===== Task inputs =====

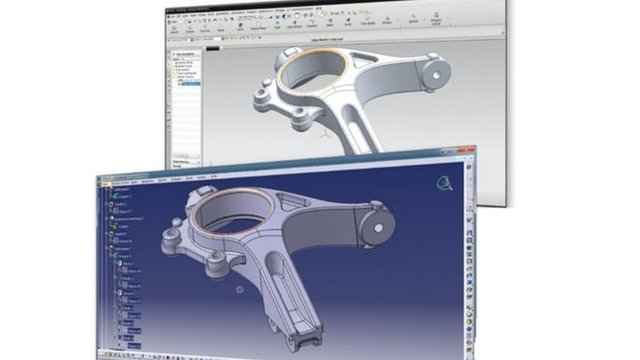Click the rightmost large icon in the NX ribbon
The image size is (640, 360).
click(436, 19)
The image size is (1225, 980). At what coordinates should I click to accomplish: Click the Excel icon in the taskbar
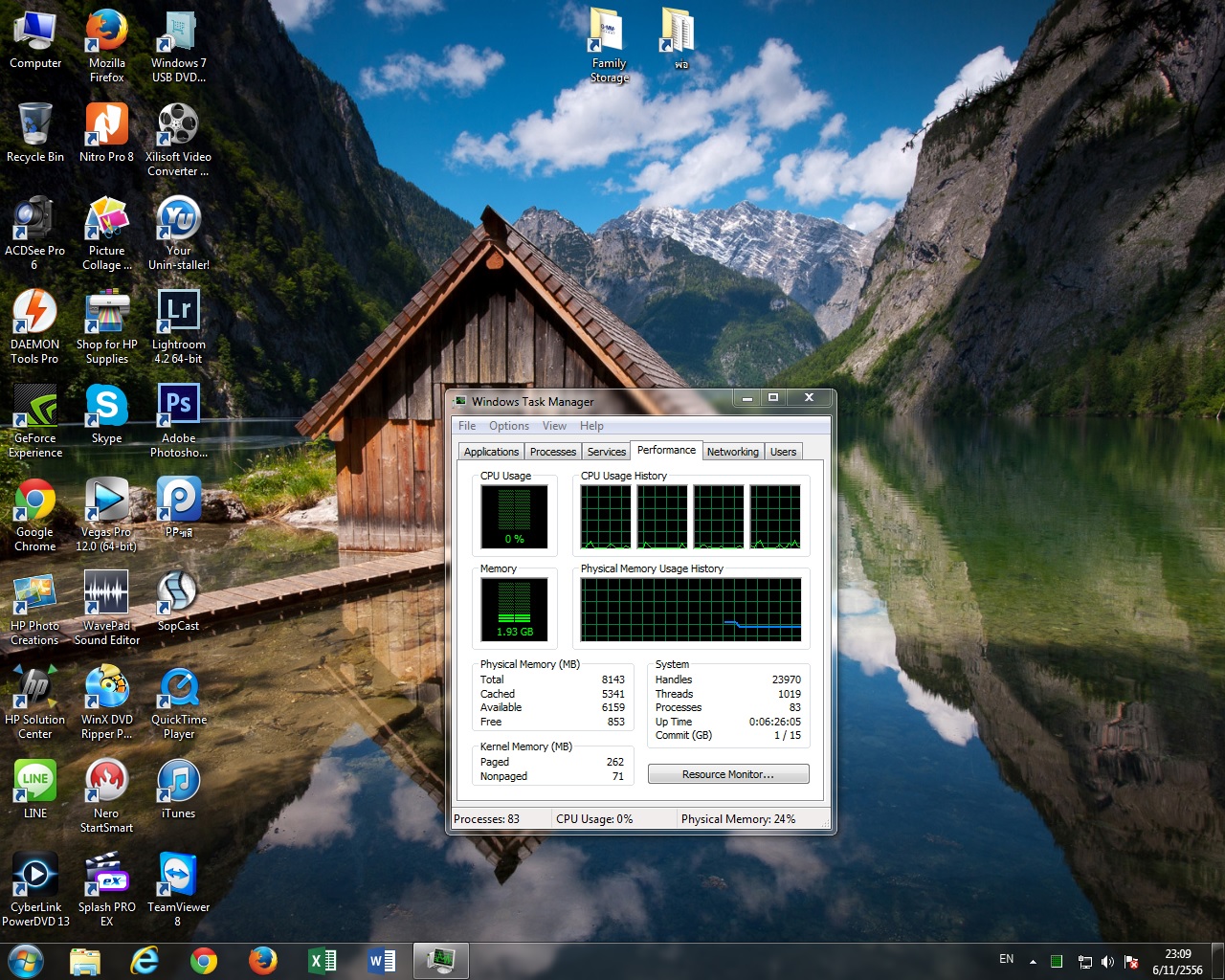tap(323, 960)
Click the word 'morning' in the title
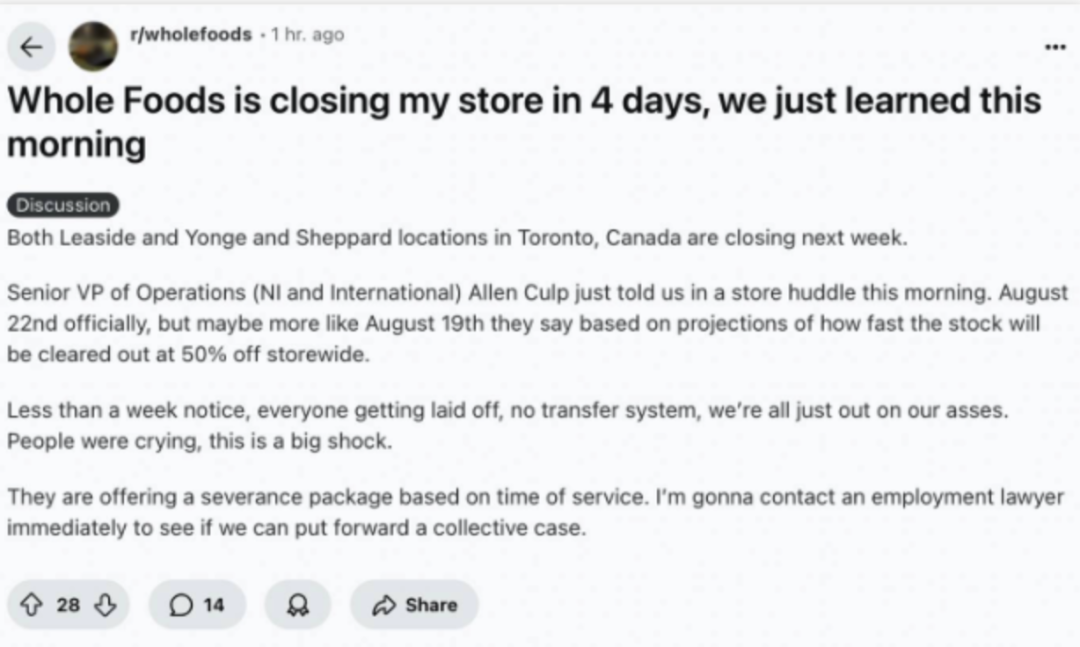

=====
===== Task inputs =====

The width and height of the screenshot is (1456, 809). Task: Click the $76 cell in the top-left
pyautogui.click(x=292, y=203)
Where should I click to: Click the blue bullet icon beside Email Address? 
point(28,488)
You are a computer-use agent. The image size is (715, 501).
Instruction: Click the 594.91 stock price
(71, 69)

=====

Please extract each line of the data above that contains the word "should".

:: Answer to the task ::
The image size is (1225, 980). At what coordinates should I click to accomplish: Click the Excel icon in the taskbar
Where should I click to: Click the blue bullet icon beside Email Address? 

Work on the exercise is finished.